Anyone who reads the two verdicts of Hong Kong's Court of Final Appeal (CFA) on the rights of mainland Chinese to local residency might wonder whether they were written by the same five judges. The first ruling, issued in January, was a ringing, almost arrogant, assertion of the territory's judicial independence. By contrast, the decision last week on the same issue seemed like an unqualified surrender to Beijing's authority. The court's flip-flop has raised fresh doubts about Hong Kong's all-important judicial autonomy under "one country, two systems."

What happened? The Basic Law, Hong Kong's constitution, states clearly that the Chinese National People's Congress (NPC) has ultimate interpretative authority over its provisions. But the charter delegates to Hong Kong's courts independent, final judgment on local matters. At the same time, it provides for NPC involvement on issues that also affect the central government. In its January ruling, the CFA explicitly denied there was any need to seek advice from the national legislature, even though the migrants case plainly touched on mainland concerns (exit procedures, etc.) as well as local ones. That persuaded the Hong Kong government to push for an interpretation itself, arguing that the ruling would mean 1.6 million Chinese flooding in just as Hong Kong was going through its worst recession in memory. And Beijing was miffed as the CFA's statements seemed to challenge its sovereignty.

So in June, the NPC effectively overturned the Hong Kong court ruling with a reinterpretation that closed several immigration loopholes. That itself was perfectly constitutional - and China's sovereign authority meant that the CFA's own reversal was virtually a foregone conclusion. But the court's meek submission, without any qualification of NPC interpretations, seems to vindicate the Hong Kong government's controversial move to seek mainland intervention in the first place. That could lead quickly to a very slippery slope.

Part of the problem is that "one country, two systems" is unique and untested. "We're in virgin territory," said a former Hong Kong solicitor general. The CFA could have spared everyone much anguish by consulting the NPC - as provided for in the Basic Law - before making its initial ruling. But that would also have sparked criticism about loss of autonomy. Indeed, what constitutes purely a Hong Kong matter and what is national in scope will often be a difficult and delicate issue.

Another test case is looming. Soon the CFA must decide on the constitutionality of a local law criminalizing the desecration of the Hong Kong and Chinese flags. The government has appealed against a lower-court ruling that the ordinance violates the Basic Law's protection of free expression. If only the Hong Kong banner were at issue, the question of any reference to Beijing would not arise. But since the national flag is included, an interpretation by the NPC is again a possibility.

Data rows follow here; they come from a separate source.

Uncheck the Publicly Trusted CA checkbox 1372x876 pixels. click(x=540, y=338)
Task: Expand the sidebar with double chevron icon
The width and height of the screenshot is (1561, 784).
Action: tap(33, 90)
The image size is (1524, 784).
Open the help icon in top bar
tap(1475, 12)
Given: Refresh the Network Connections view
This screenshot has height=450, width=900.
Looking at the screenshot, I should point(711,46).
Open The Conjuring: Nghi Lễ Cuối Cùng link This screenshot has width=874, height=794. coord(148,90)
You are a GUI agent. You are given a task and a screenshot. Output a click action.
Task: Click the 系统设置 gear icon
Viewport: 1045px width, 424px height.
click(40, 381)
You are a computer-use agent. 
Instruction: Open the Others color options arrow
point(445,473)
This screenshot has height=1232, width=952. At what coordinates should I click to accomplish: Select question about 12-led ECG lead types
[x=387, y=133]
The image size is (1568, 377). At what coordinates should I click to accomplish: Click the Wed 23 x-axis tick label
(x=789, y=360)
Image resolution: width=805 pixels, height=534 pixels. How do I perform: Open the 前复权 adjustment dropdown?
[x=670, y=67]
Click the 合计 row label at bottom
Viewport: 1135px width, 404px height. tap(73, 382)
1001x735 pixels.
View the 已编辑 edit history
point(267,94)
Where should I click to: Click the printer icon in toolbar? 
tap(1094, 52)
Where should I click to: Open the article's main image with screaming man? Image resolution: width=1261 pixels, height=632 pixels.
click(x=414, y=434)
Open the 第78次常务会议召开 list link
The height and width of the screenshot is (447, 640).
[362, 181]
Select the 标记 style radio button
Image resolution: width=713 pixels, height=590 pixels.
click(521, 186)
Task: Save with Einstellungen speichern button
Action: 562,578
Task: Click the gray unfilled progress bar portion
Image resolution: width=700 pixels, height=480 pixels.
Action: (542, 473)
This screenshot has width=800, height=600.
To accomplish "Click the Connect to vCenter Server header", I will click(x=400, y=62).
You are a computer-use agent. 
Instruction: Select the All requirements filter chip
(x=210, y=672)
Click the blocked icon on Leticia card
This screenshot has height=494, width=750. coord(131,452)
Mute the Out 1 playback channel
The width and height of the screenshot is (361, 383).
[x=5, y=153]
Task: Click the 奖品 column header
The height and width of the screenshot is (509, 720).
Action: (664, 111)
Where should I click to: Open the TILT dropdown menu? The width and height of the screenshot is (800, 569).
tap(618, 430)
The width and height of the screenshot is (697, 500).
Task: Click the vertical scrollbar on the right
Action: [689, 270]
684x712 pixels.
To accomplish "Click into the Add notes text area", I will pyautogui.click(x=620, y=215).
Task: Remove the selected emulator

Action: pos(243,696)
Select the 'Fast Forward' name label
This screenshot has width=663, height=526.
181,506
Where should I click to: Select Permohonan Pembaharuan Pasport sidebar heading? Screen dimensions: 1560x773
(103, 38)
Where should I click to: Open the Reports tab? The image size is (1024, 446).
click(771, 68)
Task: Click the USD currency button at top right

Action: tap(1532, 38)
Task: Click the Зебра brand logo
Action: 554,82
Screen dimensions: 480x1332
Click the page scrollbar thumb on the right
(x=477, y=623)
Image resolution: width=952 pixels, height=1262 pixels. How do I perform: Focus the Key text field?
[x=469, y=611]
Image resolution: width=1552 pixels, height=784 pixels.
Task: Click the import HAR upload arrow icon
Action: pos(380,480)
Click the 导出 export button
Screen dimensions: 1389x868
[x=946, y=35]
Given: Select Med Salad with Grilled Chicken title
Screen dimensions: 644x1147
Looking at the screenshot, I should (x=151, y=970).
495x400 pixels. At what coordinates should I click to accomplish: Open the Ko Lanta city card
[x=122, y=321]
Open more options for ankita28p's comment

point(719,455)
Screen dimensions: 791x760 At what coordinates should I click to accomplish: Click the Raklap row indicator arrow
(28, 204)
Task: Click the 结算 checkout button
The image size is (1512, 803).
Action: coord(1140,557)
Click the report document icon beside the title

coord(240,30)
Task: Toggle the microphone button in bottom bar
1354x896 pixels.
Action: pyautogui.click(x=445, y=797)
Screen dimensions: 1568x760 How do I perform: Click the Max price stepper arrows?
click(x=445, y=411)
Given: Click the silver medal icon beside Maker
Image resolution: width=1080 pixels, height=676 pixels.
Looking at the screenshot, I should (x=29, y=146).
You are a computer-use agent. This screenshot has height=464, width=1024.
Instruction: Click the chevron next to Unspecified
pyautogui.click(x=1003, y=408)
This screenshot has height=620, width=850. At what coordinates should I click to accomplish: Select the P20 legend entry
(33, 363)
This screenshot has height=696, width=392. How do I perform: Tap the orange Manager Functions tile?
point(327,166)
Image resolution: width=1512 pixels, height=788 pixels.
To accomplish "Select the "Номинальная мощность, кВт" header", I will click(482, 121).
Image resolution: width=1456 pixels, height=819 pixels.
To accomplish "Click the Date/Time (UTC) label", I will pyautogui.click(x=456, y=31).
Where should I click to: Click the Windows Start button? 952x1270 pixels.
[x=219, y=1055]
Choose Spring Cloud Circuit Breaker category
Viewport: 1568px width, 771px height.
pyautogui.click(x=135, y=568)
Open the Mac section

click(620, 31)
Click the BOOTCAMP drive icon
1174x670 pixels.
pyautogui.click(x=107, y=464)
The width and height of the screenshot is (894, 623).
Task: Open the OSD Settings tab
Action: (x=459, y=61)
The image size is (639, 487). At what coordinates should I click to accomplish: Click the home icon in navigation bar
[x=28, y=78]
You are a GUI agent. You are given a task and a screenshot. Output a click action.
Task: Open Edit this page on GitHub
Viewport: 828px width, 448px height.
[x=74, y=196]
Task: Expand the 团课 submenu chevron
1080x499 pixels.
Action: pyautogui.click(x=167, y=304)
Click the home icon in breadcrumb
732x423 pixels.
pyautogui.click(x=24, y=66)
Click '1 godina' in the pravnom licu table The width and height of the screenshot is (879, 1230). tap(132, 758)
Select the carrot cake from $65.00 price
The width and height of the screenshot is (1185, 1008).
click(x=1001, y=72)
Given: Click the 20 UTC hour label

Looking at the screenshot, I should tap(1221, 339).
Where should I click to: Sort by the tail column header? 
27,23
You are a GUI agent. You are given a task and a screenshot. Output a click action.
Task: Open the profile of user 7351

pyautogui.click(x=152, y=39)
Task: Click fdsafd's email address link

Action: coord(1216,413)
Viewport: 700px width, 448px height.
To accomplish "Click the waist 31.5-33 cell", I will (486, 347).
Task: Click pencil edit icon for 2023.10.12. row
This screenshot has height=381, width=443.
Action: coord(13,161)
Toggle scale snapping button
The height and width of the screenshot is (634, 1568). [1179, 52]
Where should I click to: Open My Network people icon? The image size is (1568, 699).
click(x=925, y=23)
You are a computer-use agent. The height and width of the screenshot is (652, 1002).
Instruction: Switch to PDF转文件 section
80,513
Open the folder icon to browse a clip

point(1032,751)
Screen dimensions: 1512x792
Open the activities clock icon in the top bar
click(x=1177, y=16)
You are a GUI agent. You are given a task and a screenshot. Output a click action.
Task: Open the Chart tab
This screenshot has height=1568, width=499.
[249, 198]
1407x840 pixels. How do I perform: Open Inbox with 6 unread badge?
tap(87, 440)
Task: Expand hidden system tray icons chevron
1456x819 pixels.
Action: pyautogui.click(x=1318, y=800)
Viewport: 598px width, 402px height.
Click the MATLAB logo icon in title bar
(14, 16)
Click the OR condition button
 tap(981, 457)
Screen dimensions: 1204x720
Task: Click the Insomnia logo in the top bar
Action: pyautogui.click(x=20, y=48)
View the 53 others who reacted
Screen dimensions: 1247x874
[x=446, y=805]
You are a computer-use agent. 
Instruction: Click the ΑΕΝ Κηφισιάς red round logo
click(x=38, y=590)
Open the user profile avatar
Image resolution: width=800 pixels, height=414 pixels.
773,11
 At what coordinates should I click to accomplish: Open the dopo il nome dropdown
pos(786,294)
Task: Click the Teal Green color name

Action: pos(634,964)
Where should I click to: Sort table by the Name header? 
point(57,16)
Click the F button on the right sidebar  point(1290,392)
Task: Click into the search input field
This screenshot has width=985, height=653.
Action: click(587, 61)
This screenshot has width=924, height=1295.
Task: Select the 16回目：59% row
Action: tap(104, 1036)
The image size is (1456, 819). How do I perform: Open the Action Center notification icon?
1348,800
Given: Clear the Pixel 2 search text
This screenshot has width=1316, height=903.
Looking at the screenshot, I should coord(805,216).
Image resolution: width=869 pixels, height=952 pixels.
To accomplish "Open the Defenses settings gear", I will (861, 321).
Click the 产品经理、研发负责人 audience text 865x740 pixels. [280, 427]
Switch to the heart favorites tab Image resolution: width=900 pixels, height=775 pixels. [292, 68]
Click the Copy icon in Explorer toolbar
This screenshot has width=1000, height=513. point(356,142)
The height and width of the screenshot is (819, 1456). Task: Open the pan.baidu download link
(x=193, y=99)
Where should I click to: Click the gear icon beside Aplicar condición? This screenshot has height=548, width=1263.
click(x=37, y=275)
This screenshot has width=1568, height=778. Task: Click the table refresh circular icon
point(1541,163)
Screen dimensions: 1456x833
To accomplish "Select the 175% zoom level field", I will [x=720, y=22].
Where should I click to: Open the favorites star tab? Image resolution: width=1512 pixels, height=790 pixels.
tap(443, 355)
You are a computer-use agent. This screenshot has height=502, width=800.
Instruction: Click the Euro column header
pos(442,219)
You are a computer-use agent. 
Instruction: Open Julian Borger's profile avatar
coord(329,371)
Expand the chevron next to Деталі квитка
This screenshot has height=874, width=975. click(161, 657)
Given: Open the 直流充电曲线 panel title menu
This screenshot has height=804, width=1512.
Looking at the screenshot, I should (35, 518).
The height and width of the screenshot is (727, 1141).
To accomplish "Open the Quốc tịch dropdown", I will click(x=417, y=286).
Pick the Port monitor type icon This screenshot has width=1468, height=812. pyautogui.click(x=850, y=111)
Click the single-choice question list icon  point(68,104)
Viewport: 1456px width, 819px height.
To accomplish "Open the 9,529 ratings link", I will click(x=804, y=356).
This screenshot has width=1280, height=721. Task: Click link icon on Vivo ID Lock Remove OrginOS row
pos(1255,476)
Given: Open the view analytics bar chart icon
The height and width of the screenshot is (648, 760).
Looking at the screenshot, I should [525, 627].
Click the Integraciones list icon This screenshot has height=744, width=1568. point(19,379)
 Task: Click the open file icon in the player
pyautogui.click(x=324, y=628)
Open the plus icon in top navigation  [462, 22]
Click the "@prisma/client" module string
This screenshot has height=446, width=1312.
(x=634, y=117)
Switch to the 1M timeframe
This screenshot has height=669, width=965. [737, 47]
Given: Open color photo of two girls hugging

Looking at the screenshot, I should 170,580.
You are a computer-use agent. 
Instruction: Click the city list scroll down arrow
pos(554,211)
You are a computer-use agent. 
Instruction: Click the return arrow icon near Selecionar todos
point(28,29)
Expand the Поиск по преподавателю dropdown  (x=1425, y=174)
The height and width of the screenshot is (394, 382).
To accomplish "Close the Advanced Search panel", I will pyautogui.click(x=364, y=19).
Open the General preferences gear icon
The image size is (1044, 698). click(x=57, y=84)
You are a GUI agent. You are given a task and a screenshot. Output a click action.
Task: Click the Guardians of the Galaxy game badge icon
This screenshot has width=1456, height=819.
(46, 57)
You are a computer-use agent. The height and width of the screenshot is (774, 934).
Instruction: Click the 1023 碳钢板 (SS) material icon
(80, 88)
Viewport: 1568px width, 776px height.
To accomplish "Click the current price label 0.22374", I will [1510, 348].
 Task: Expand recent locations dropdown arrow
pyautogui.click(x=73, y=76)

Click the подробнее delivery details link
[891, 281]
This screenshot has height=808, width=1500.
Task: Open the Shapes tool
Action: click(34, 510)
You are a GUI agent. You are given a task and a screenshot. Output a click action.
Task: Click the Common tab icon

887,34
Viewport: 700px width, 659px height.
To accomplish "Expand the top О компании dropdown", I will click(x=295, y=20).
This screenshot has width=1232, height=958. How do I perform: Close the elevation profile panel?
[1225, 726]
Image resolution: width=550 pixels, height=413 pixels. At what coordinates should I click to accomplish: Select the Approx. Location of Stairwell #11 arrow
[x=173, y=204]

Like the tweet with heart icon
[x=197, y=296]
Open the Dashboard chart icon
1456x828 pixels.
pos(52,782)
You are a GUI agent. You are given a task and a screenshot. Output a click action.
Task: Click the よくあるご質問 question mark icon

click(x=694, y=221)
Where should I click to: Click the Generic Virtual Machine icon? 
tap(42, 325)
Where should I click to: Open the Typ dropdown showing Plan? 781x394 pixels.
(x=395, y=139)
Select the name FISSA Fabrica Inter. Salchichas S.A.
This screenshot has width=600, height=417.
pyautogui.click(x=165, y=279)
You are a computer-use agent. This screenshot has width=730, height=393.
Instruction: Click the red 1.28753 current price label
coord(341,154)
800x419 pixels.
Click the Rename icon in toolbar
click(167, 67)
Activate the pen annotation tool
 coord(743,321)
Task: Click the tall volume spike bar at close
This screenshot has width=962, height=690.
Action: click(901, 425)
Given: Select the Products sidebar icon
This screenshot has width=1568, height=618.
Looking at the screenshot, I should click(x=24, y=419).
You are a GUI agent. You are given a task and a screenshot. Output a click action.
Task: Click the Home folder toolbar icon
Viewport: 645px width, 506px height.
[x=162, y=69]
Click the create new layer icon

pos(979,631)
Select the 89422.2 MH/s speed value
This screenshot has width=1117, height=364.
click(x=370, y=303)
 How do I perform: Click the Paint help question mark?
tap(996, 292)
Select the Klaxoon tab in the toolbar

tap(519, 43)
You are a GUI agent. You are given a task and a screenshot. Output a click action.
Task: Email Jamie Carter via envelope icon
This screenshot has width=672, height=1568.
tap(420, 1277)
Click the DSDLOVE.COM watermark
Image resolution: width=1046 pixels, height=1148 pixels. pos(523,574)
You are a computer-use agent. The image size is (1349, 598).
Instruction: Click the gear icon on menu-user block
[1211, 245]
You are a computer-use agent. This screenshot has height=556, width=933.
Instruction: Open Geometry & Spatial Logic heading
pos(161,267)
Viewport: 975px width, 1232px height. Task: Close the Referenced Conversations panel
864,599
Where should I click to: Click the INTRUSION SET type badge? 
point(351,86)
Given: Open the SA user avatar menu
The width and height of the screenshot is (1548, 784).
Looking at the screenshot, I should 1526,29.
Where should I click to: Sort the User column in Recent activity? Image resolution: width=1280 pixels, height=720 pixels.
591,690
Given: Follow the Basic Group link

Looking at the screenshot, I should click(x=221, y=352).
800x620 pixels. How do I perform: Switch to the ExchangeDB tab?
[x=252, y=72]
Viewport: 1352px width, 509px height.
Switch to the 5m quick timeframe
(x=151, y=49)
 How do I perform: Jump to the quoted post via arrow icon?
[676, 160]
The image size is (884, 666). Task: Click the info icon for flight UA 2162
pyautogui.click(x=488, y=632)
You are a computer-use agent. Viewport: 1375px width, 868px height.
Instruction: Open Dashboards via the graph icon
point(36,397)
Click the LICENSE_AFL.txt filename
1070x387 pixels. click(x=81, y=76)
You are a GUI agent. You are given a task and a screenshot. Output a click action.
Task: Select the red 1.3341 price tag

If the CFA upholds the lower-court verdict, the Hong Kong government must think twice before seeking mainland intervention again, especially so soon. Local and international confidence in "one country, two systems" will be severely dented if Beijing intervenes regularly in Hong Kong affairs - whatever the technical rights and wrongs. That is particularly true with the rule of law, a pivot of the territory's success.